View Full Version : How many passes of IntelBurnTest to consider stability adequate?
I'm currently working my way through various timings to try and a system 100% stable, and I think I've got a decent set of BIOS settings that I will be happy with - can successfully run five passes of IntelBurnTest with 6GB selected (of 7GB available)
It's looking promising, but a longer run would be more convincing. I guess any system can crash given enough time, so how many passes is generally enough to say this is good enough, this system is effectively stable?
At the end of the day its up to you, if you are folding or running some such program that will load it up to 100% all of the time, then you might need 20 passes (i believe this is what some people say) if not well does it do what you want it to without crashing?

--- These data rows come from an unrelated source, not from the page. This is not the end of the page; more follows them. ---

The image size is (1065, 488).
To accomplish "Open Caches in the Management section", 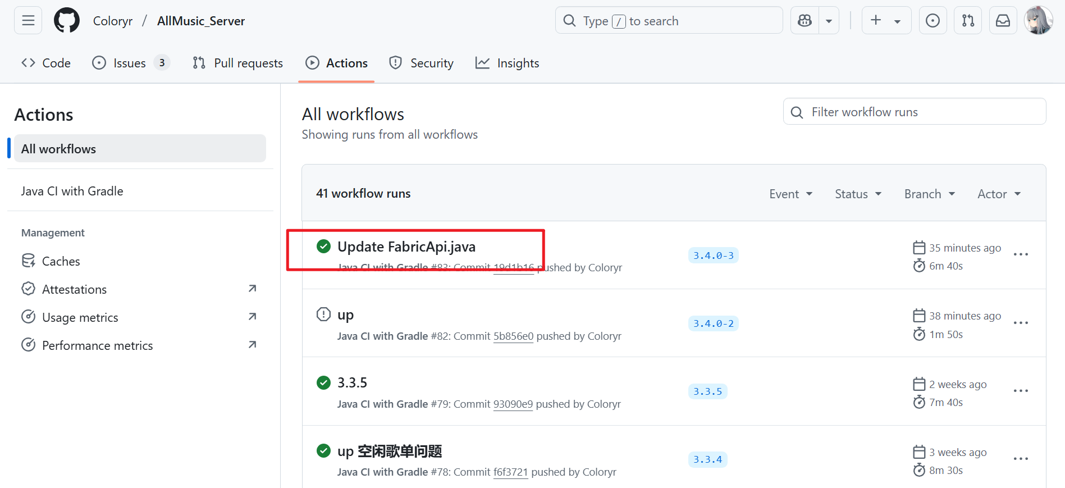I will [61, 261].
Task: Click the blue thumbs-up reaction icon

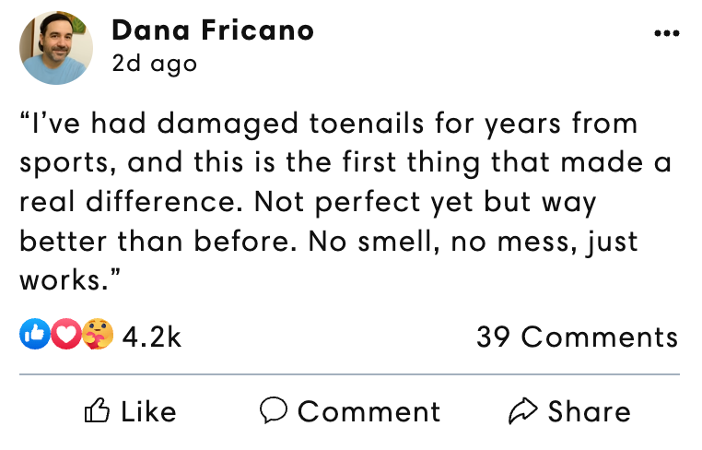Action: [34, 334]
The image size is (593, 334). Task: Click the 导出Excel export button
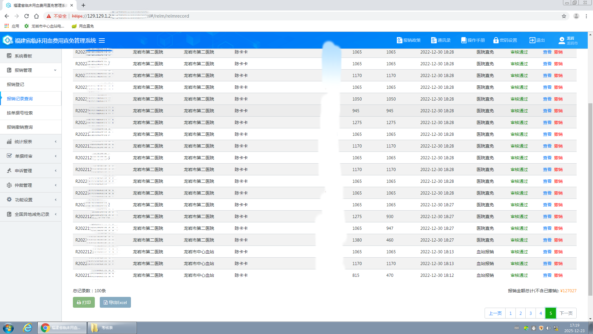coord(115,302)
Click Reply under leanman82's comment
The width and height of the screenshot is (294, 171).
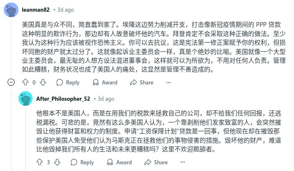[68, 82]
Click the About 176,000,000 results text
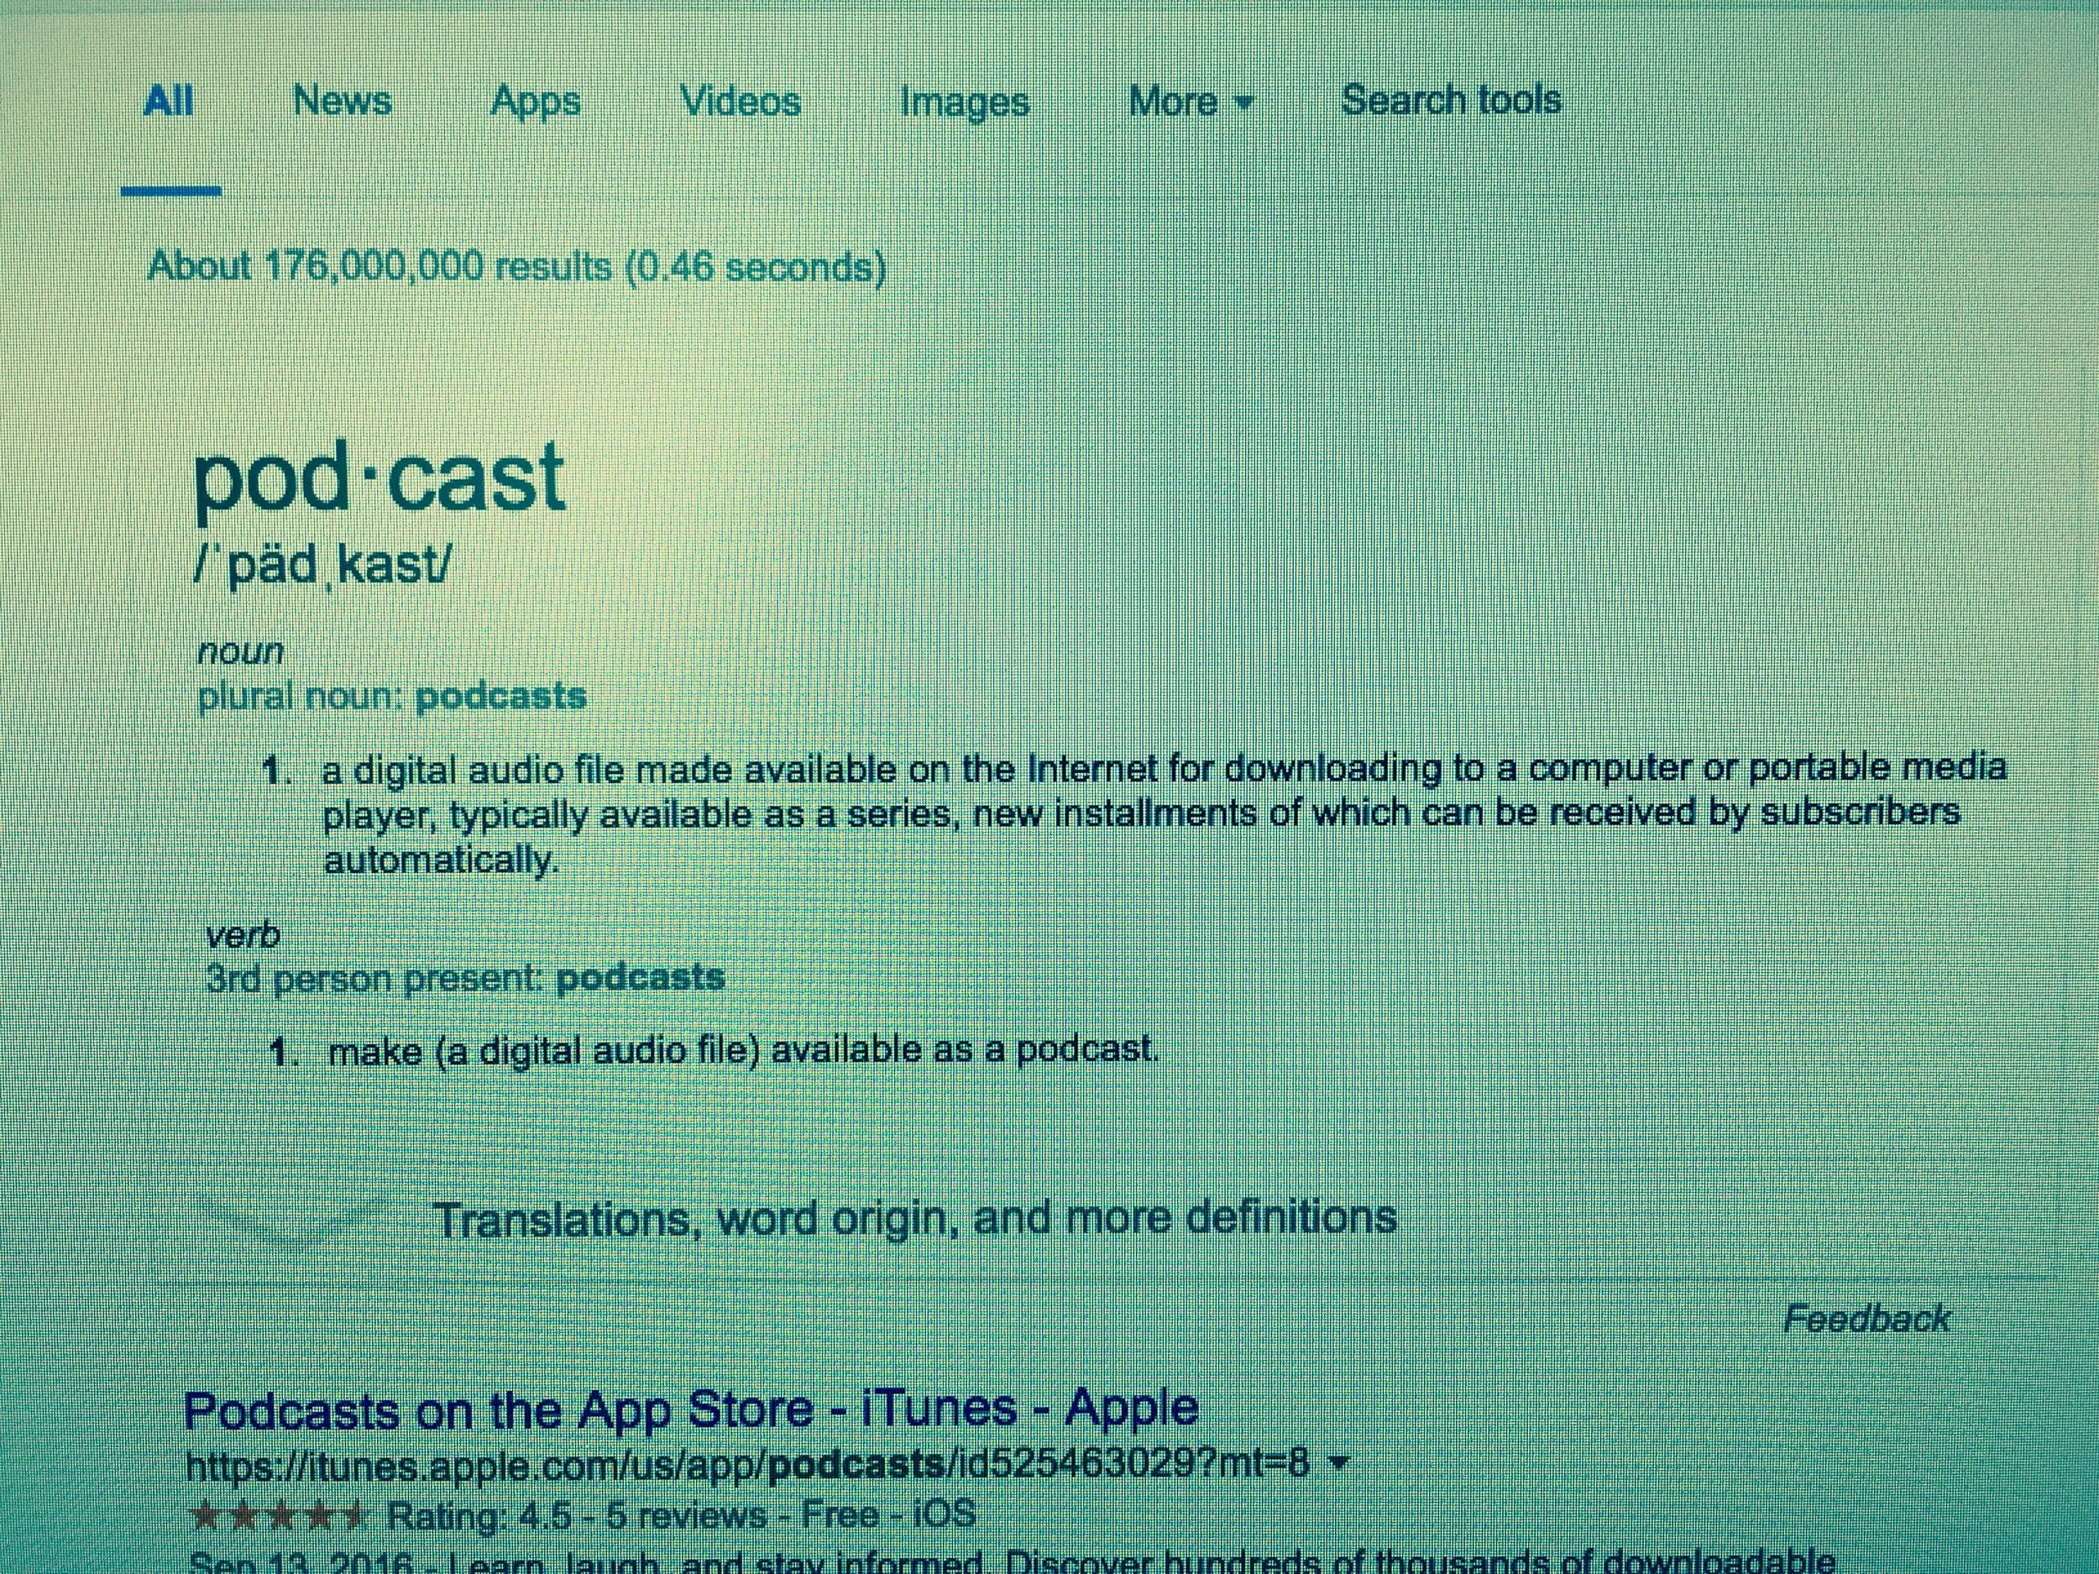This screenshot has width=2099, height=1574. 517,267
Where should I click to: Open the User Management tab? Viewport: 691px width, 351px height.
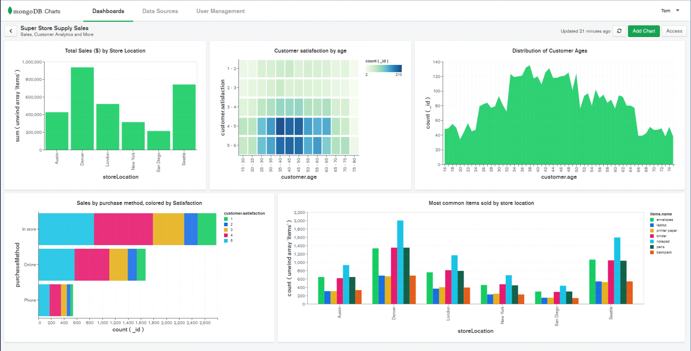click(x=220, y=11)
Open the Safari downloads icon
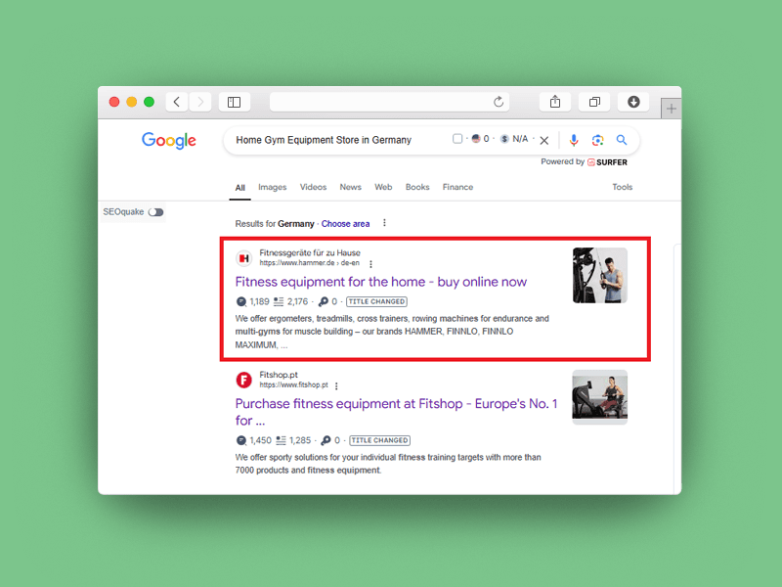Image resolution: width=782 pixels, height=587 pixels. click(x=633, y=102)
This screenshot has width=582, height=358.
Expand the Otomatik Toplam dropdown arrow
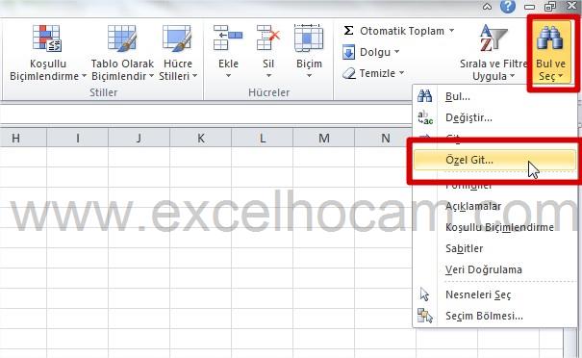[x=452, y=31]

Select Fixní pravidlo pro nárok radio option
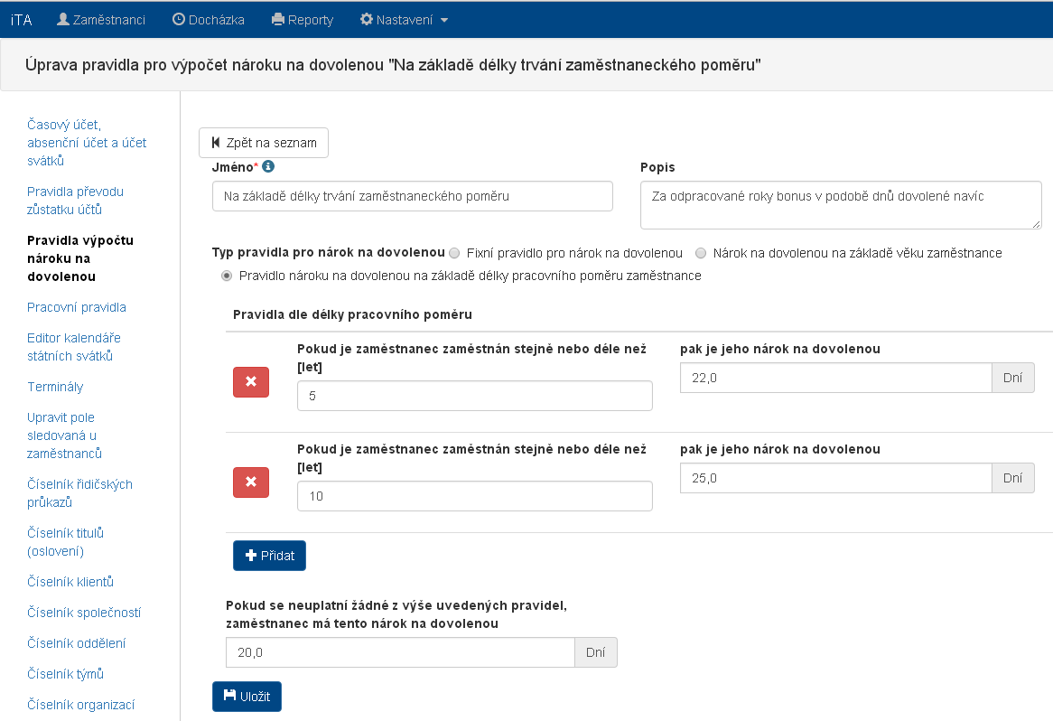[x=454, y=253]
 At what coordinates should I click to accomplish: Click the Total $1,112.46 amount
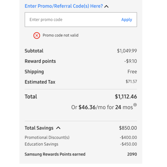tap(126, 96)
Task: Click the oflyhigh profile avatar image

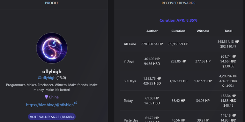Action: click(52, 48)
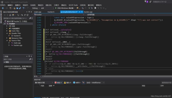Switch to the tracker.cpp editor tab
The image size is (172, 98).
pyautogui.click(x=88, y=12)
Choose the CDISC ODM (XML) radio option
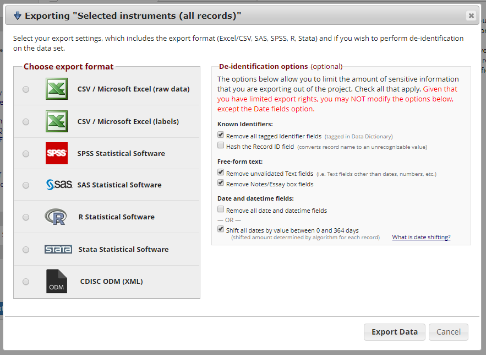 [26, 282]
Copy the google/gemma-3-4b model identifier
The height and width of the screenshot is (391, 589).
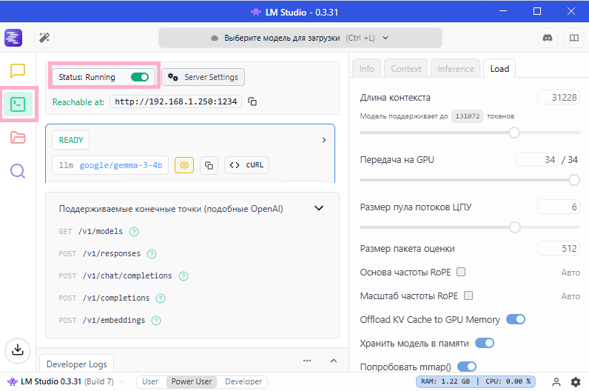point(209,165)
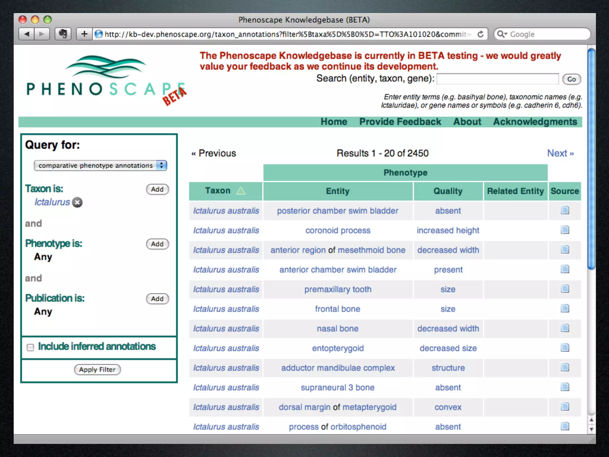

Some people are quite anal about stability of overclocked systems insisting it must run such and such for X amount of time but unless you are running some distributed computing program that absolutely NEEDS to be run on a stable system then it is entirely up to you whats "stable".
I normally run it on max memory for 5 times and i'm always stable.
I will probably end up doing a longer test of a few hours when I can keep one eye on it. I know I few people run overnight tests, but 20 or so passes sounds like a more sensible compromise to me.
I've got 4x 2GB memory, which was purchased as two packets of matched pairs rather than four matched sticks (which costs a ridiculous amount) and I'm not sure if that decision was a mistake. Something definitely isn't quite right, at close to the max specified RAM speed the motherboard is getting a bit flaky and is sometimes turning off 4GB, but then when I turn the BCLK back down I still only get 4GB on reboot. It possibly needs a slight voltage offset between channel A & channel B, but I don't have a volt meter so would't know what difference to set.
On the plus side I got IntelBurnTest stable by adding a DRAM clock delay to the channel B. 4GB only is perfectly happy with 200 BCLK, but all 8GB needs a lower BCLK of 190. I'm hoping to tweak enough to reach 195 stable and then I will be 100% happy and stop messing with it.
I normally run prime95, if it survives a 12 hour run then it's stable. 24 hour run (if I can be bothered) then it's definitely stable
Toonshorty
24-03-10, 20:39
I just run IBT for a few runs (5) or so, if the overclock is unstable it usually says so in the form of a blue screen while it runs.
After that I just pretend it's stable and use my PC, if it's slightly unstable it will start to lag and bluescreen in a few hours time, usually stating it wants more voltage.
Run IBT a few times (should take 5-10 minutes) and then just use your PC as you usually would since theoretically that is the best stability test, who runs IBT all the time?
IBT stresses the CPU more than any other program. As you cannot emulate this sort of load with any application (only OCCT uses a similar testing algorithm) this is an unrealistic scenario. I would say that 5 passes AFTER the temperature of the CPU stabilizes is enough.